En dépit du racisme de Rochambeau, son armée avait employé de nombreuses troupes de couleur qui avaient contribué à des victoires importantes comme la reconquête du poste crucial de Fort – Dauphin / Fort Liberté des rebelles en décembre 1802 et la défaite des marrons transfrontaliers de Maniel au début de 1803. Néanmoins, les tactiques brutales de Rochambeau et son intention déclarée de restaurer l’esclavage convainquirent éventuellement la majeure partie de la population de l’île que les Français leur offraient seulement l’esclavage et un nouveau régime de racisme institutionnalisé. Jusqu’à la fin du printemps de 1803, la Guerre de l’Indépendance haïtienne fut en fait beaucoup plus un conflit entre les « factions rebelles » qu’une guerre entre les Français et les insurgés. Confrontés toutefois avec les atrocités de Rochambeau, ces factions - qui inclurent divers groupes de marrons, anciens partisans de Toussaint, des ennemis vaincus d’André Rigaud et de beaucoup d’autres -, se regroupèrent autour de Dessalines, ancien second – commandant de Toussaint.
Dans un effort désespéré pour abattre ces nouvelles forces unifiées, qui s’appellent-elles – mêmes « armée indigène », Rochambeau procéda à des recrutements forcés de troupes de Santo Domingo, ce qui provoqua de larges désertions et de l’hostilité. Rochambeau n’eut vraiment pas de chance avec les Anglais qui assurèrent définitivement la défaite de la France à Hispaniola quand ils mirent fin --dans leur paix temporaire avec la France en 1803 avec le retour du blocus naval qui coupait les troupes françaises [à Saint Domingue] – à des renforcements et [ravitaillements] de la France. De plus, la faillite des Français pour payer de grandes sommes d’argent qu’ils avaient emprunté de puissants emprunteurs à Cuba et ailleurs avait ruiné le crédit des Français à Saint Domingue et accéléré par conséquent leur chute.
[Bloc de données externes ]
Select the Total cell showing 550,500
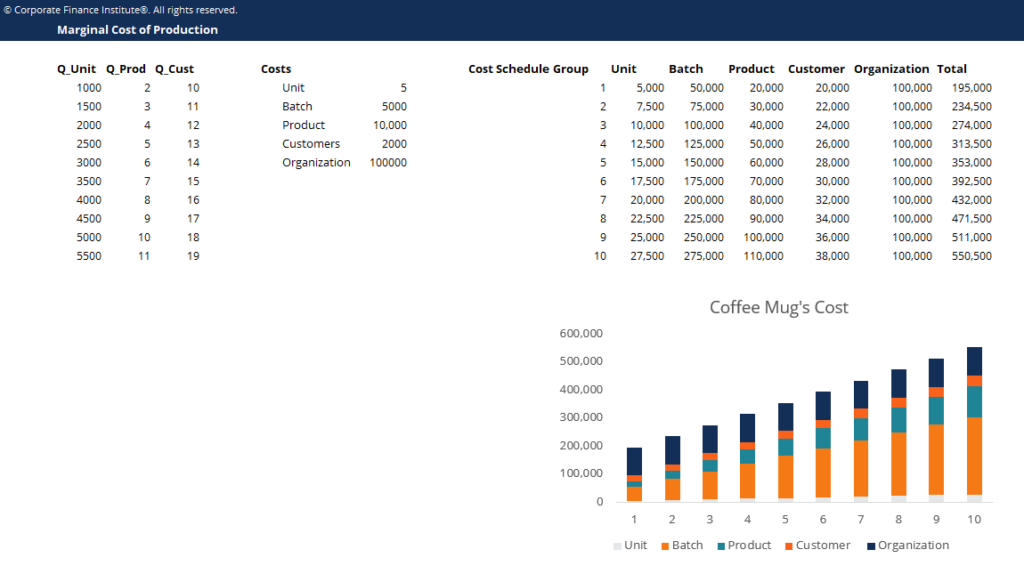(972, 256)
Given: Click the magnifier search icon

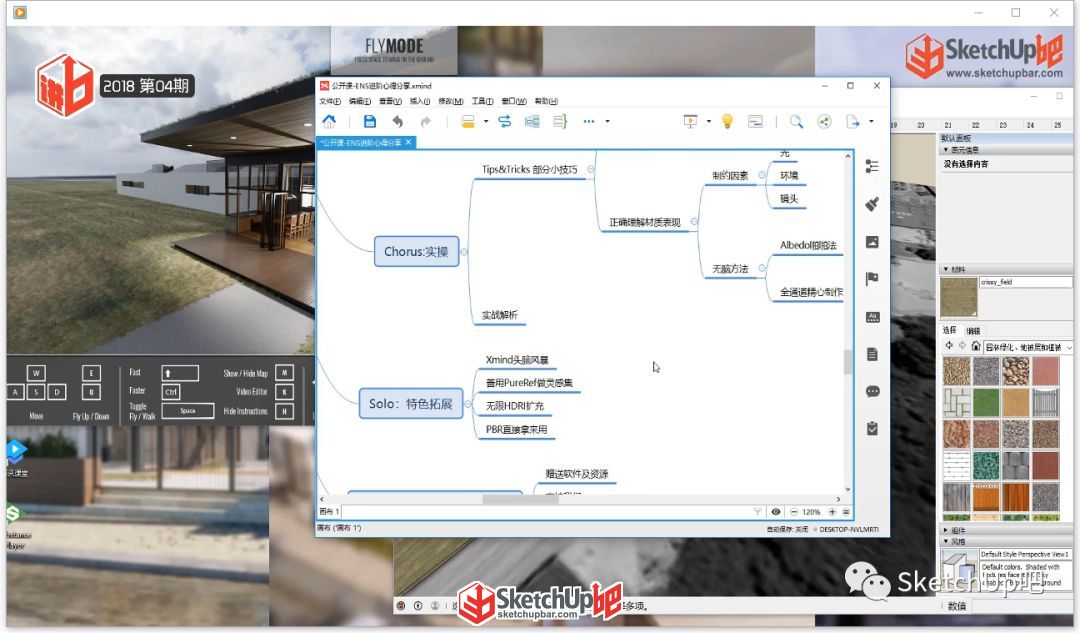Looking at the screenshot, I should click(796, 121).
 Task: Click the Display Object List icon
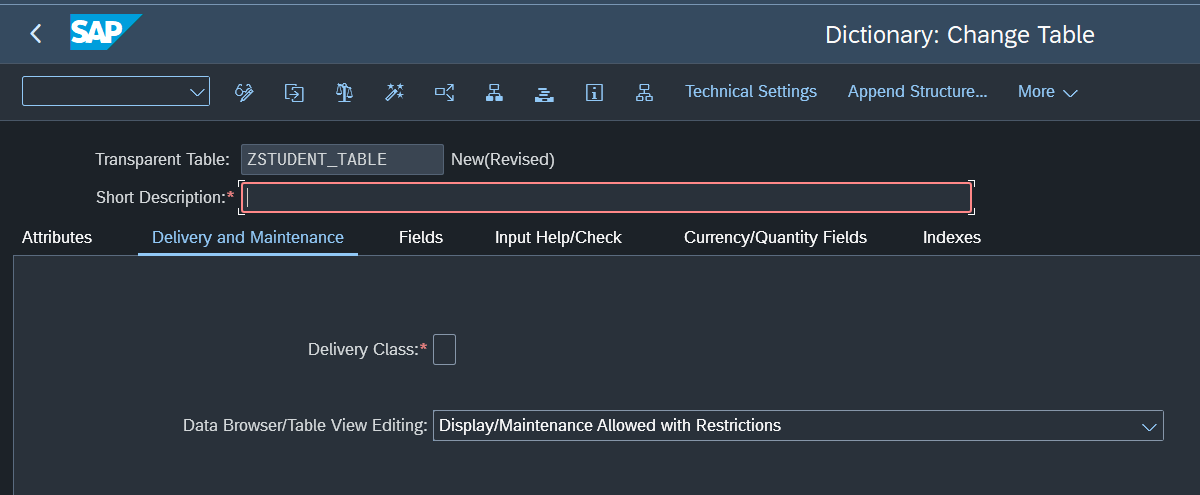(x=494, y=92)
Isolées, mal manœuvrées, en proie à la banqueroute morale et économique, les forces de Rochambeau connurent leur défaite finale en novembre 1803. Napoléon avait envoyé entre 44,000 et 48,000 hommes à Hispaniola entre la fin de 1801 et le printemps de 1803. A la fin de cet été, seulement sept mille hommes restaient, avec deux ou trois mille mourant chaque mois. L’échec de la tentative génocidaire de Rochambeau pour installer la domination française devint officiel en janvier 1804 quand Dessalines redonna à Haïti son ancien nom indigène d’Haïti. Néanmoins, Jean – Louis Ferrand, un survivant de l’expédition française, établit un régime à Santo Domingo qui, la même année, tenta de rétablir l’esclavage et d’écraser la nouvelle nation d’Haïti. Ce régime dura jusqu’ à l’expulsion des Français de Santo Domingo en 1809.
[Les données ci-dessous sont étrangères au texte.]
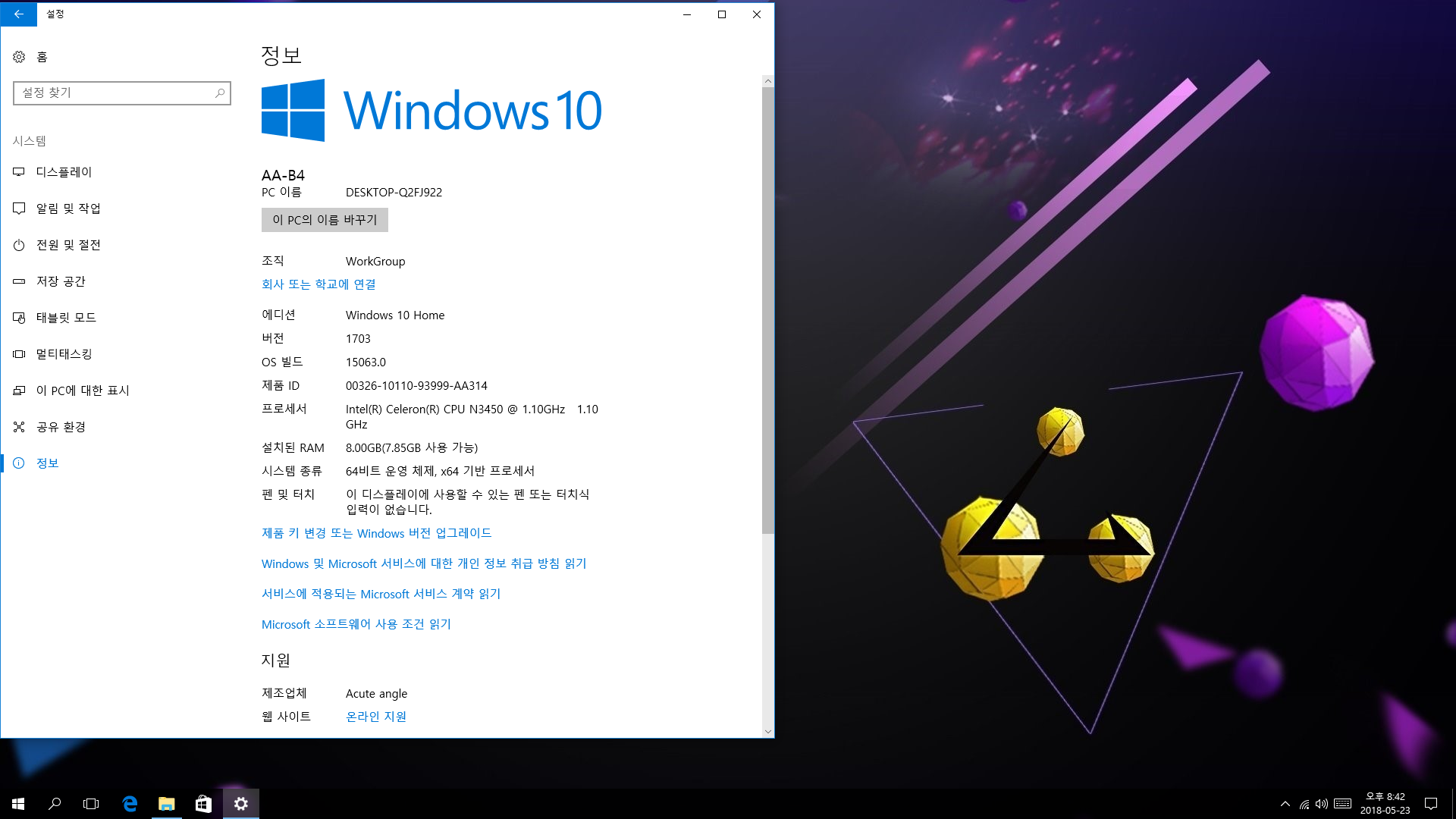Click the back arrow in Settings title bar
1456x819 pixels.
click(x=18, y=14)
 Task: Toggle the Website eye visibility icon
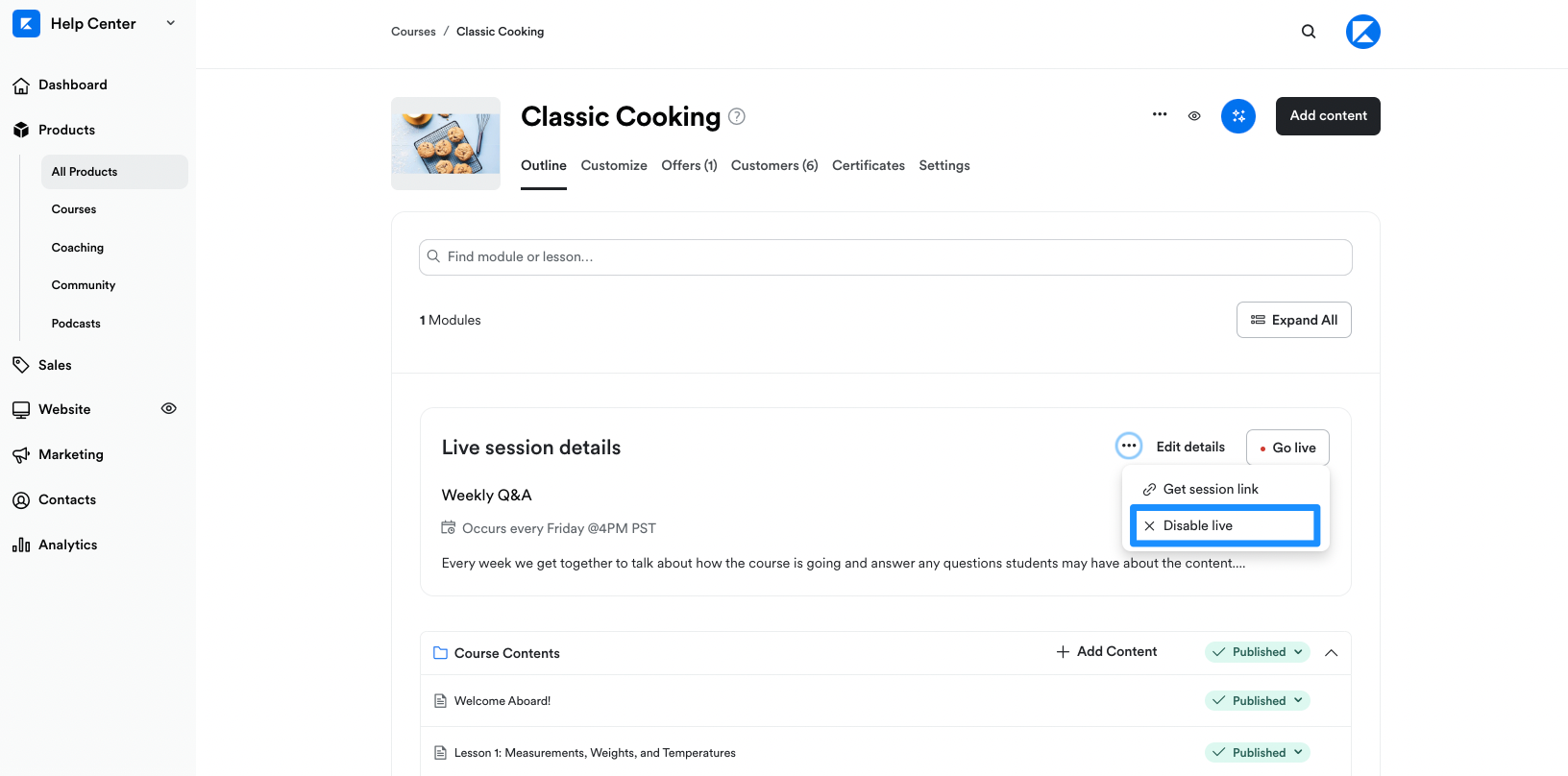169,408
Il est difficile d’estimer la quantité d’hommes, de femmes et d’enfants tués par les forces de Rochambeau. Ses troupes massacrèrent des milliers de gens, principalement des descendants des Africains, tandis que la privation et les maladies avaient emporté une bonne partie d’entre eux. Le « génocide de Rochambeau » reste synonyme des pires excès de la guerre coloniale en Haïti et il sert encore comme un souvenir d’un coût très élevé payé en vue de préserver l’hémisphère d’une émancipation générale des esclaves.